Our study has several limitations. First, it was conducted in a retrospective fashion. Second, our physicians did not follow a standardized way to report ultrasound findings. Thus, some records were incomplete or not eligible for accurate analysis. In particular, US report was unclear or missing only in 17 cases. Third, even though ultrasound is an operator-dependent imaging modality, the assessment of the interobserver agreement between operators, which has been evaluated in the previous studies [31], was made impossible by our retrospective study design. However, all the operators received the same training and were instructed to use the same 12-region model. Fourth, many of our patients underwent a single nasopharyngeal swab, even in the presence of suggestive symptoms and positive ultrasound findings. This was mainly due to the lack of shared guidelines at the beginning of the pandemic and the incredible work overload. Nevertheless, most of the POCUS suggestive of interstitial pneumonia in patients with first negative swabs, which we considered as false positive, would probably have been truly positive if the RT-PCR test had been repeated or chest CT performed. If proven prospectively, this could affect the management of those patients with highly suspicious clinical features but a single negative RT-PCR on a respiratory specimen. We believe that a cautious hospitalization in a COVID-19-dedicated ward and discharge with indications to domestic quarantine should be followed. Finally, ultrasound findings remain non-specific when considered out of a clinical context. Interstitial lung syndrome merely reflects the increased non-aerated-to-aerated ratio in the lung parenchyma and has multiple causes, pulmonary oedema being the most common. When the prevalence of a disease is extremely high, as during the outbreak of an infectious disease, the characteristics of patients may differ substantially from those observed in low-prevalence conditions. Therefore, the diagnosis should always consider the whole clinical picture and epidemiological context.
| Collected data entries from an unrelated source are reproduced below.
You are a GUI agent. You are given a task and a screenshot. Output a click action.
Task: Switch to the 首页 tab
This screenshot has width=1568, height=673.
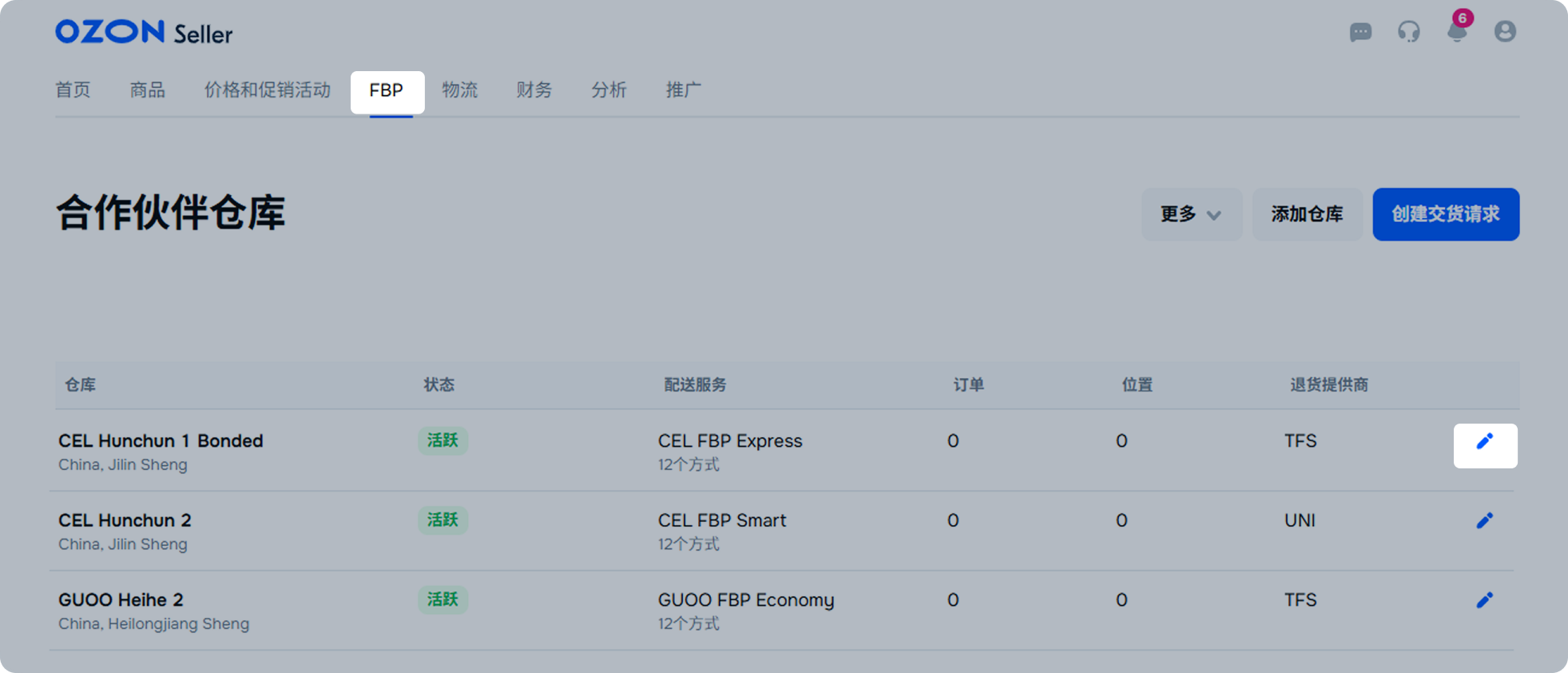coord(73,90)
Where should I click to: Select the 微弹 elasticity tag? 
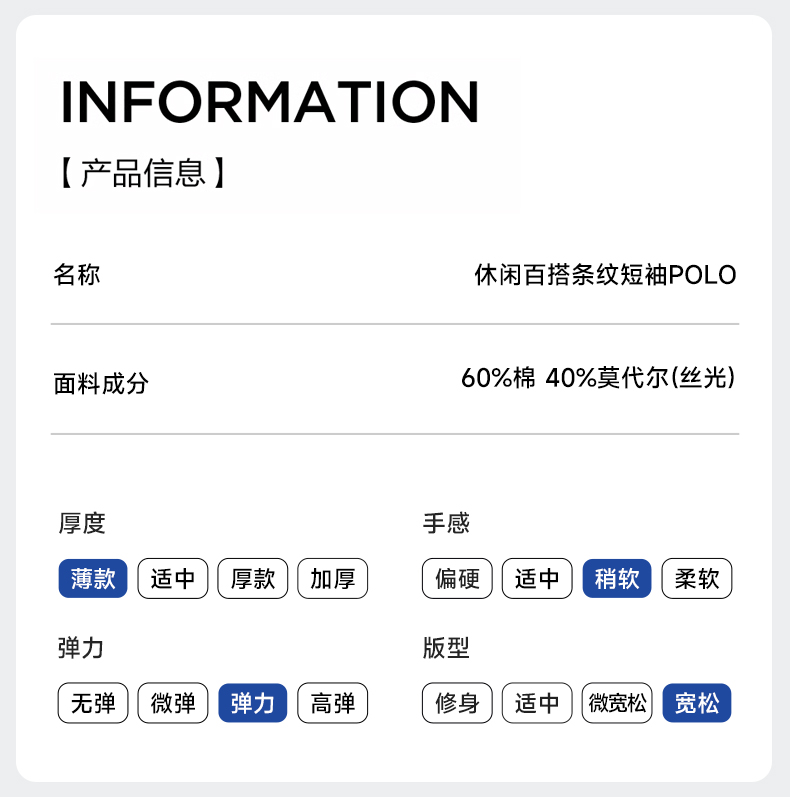[173, 703]
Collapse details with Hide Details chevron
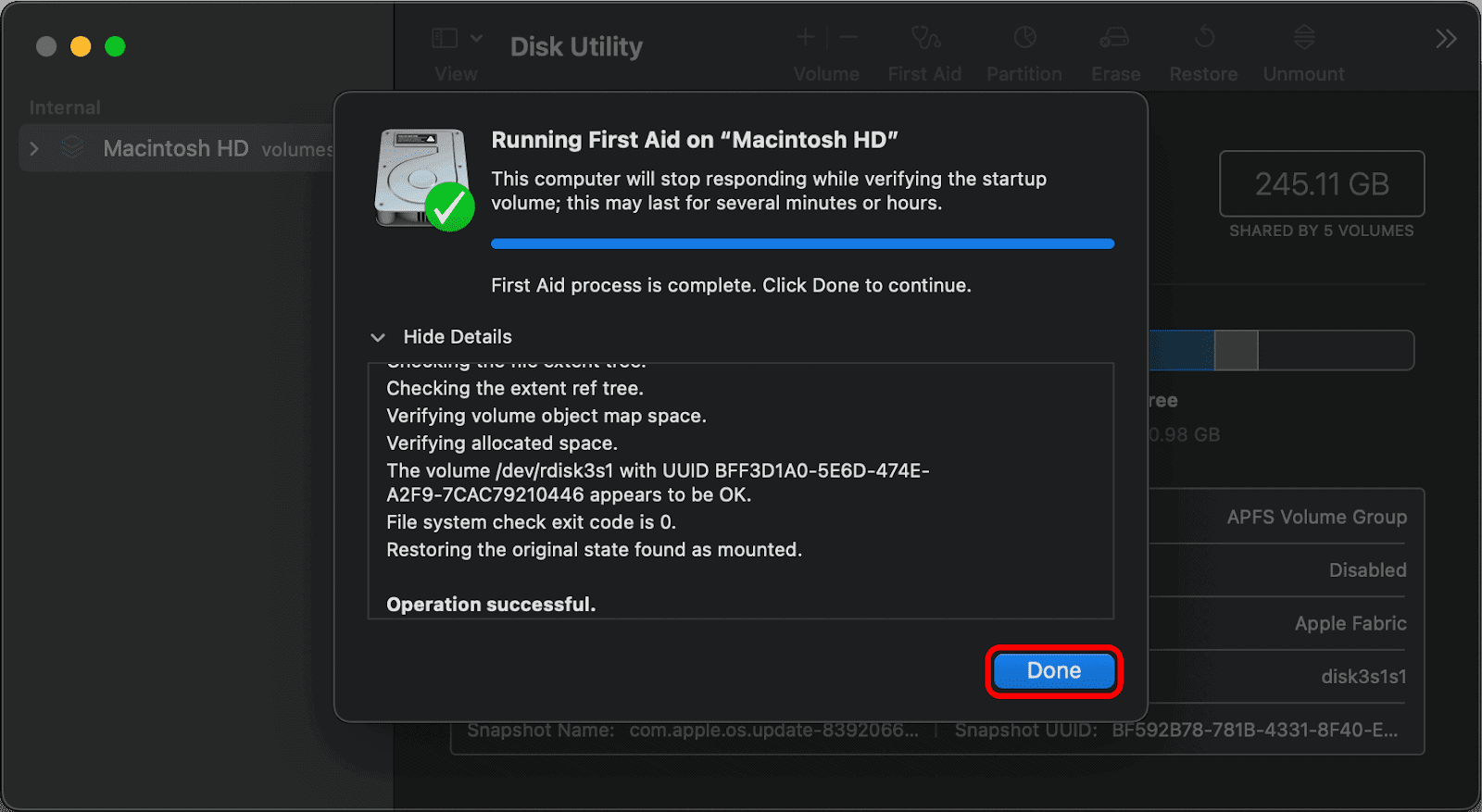1482x812 pixels. coord(378,337)
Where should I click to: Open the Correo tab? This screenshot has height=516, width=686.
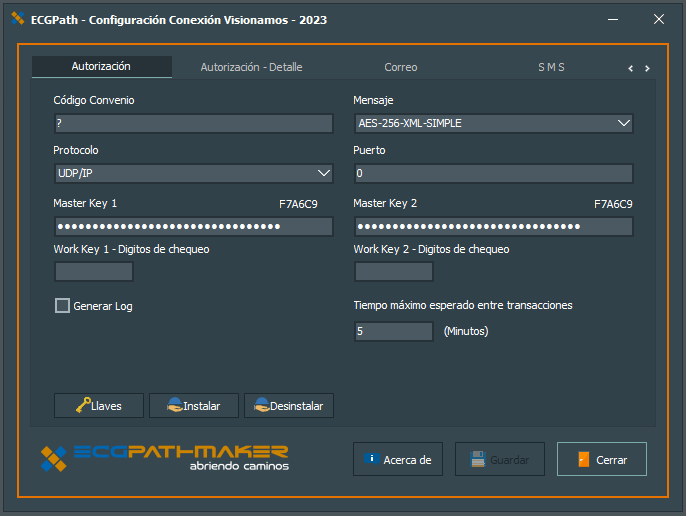click(400, 67)
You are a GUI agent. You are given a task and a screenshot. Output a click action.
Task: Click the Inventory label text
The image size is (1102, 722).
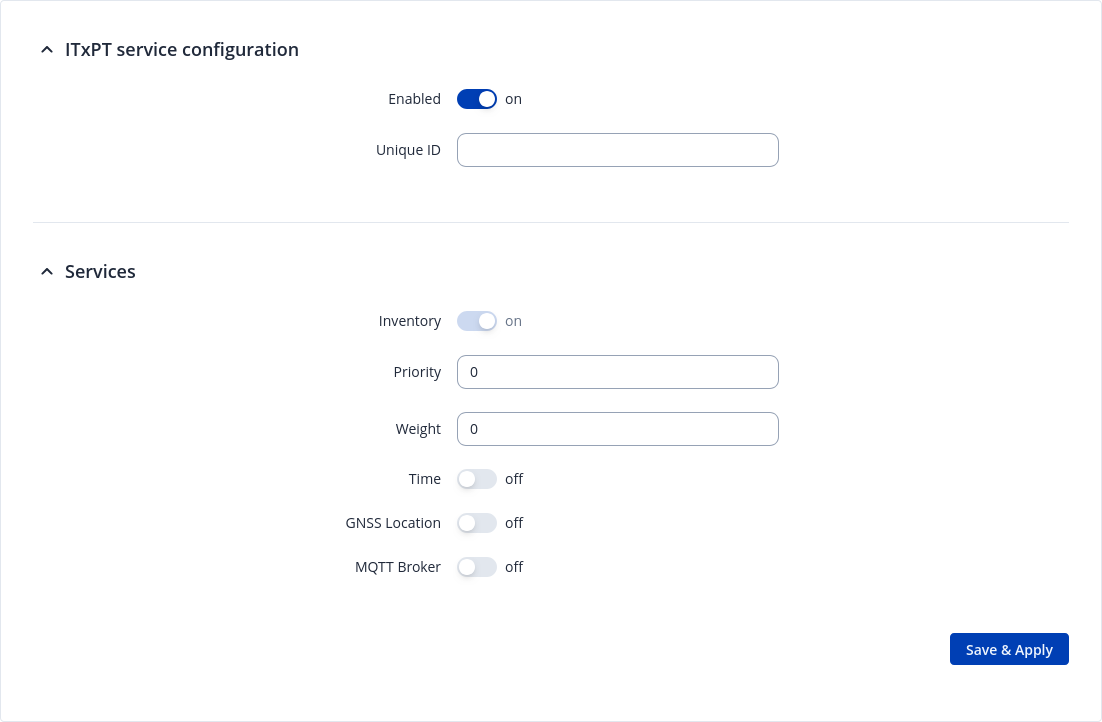point(409,321)
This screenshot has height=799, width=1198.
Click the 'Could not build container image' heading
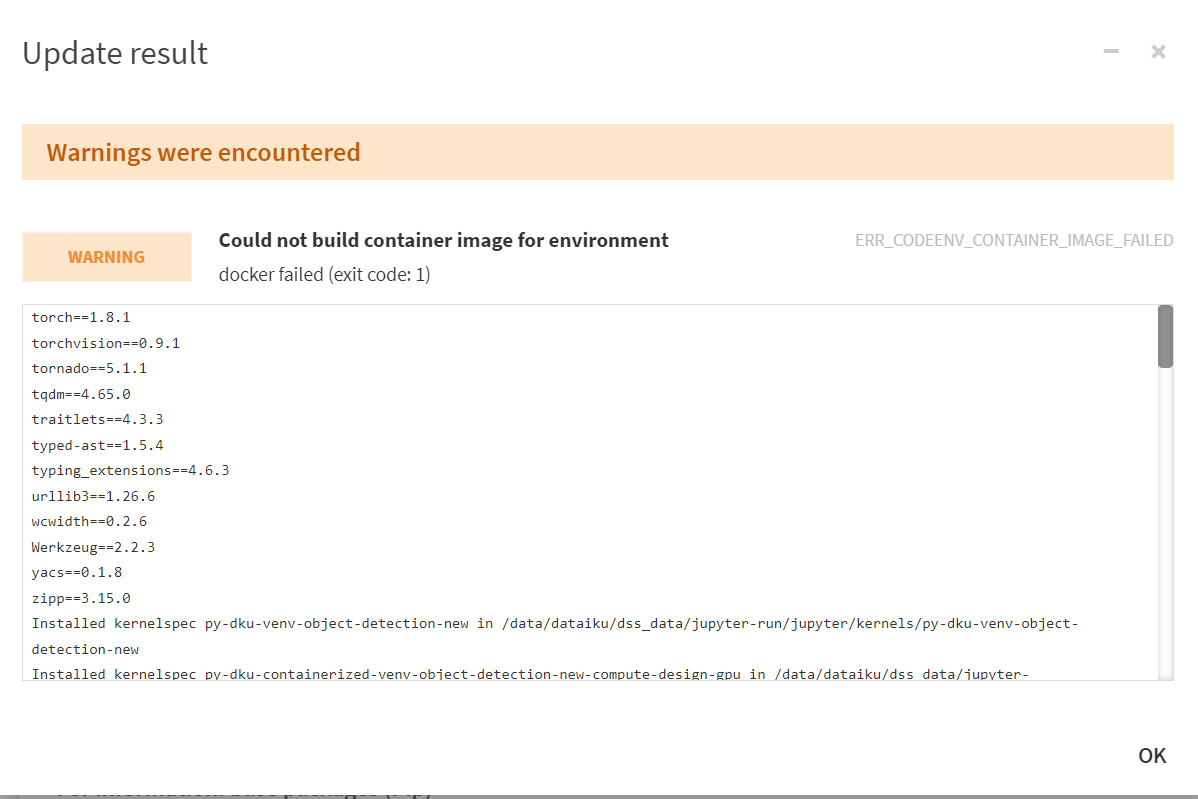tap(443, 240)
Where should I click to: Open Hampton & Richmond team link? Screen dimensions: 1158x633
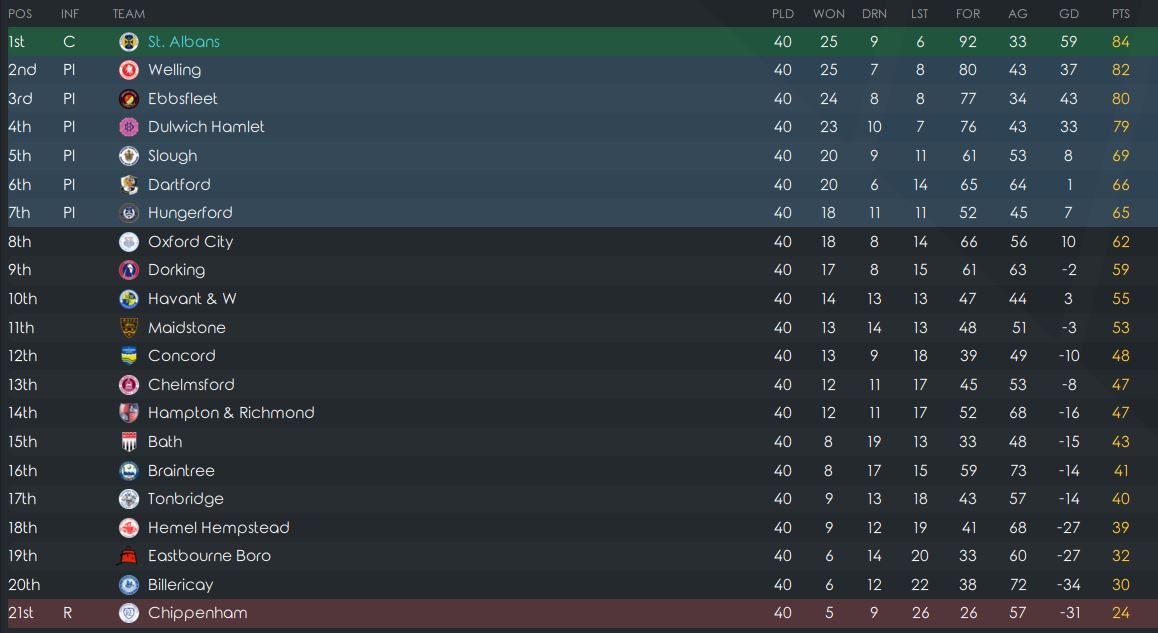pos(231,413)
In summary, during SARS-CoV-2 pandemic, POCUS performed in patients presenting with symptoms suggestive of COVID-19 infection allows the prompt identification of interstitial lung involvement. This dramatically affects the patients’ management in terms of identification of those who require hospitalization, initiation of ventilation and other therapies, and cohort isolation of presumptive positive cases.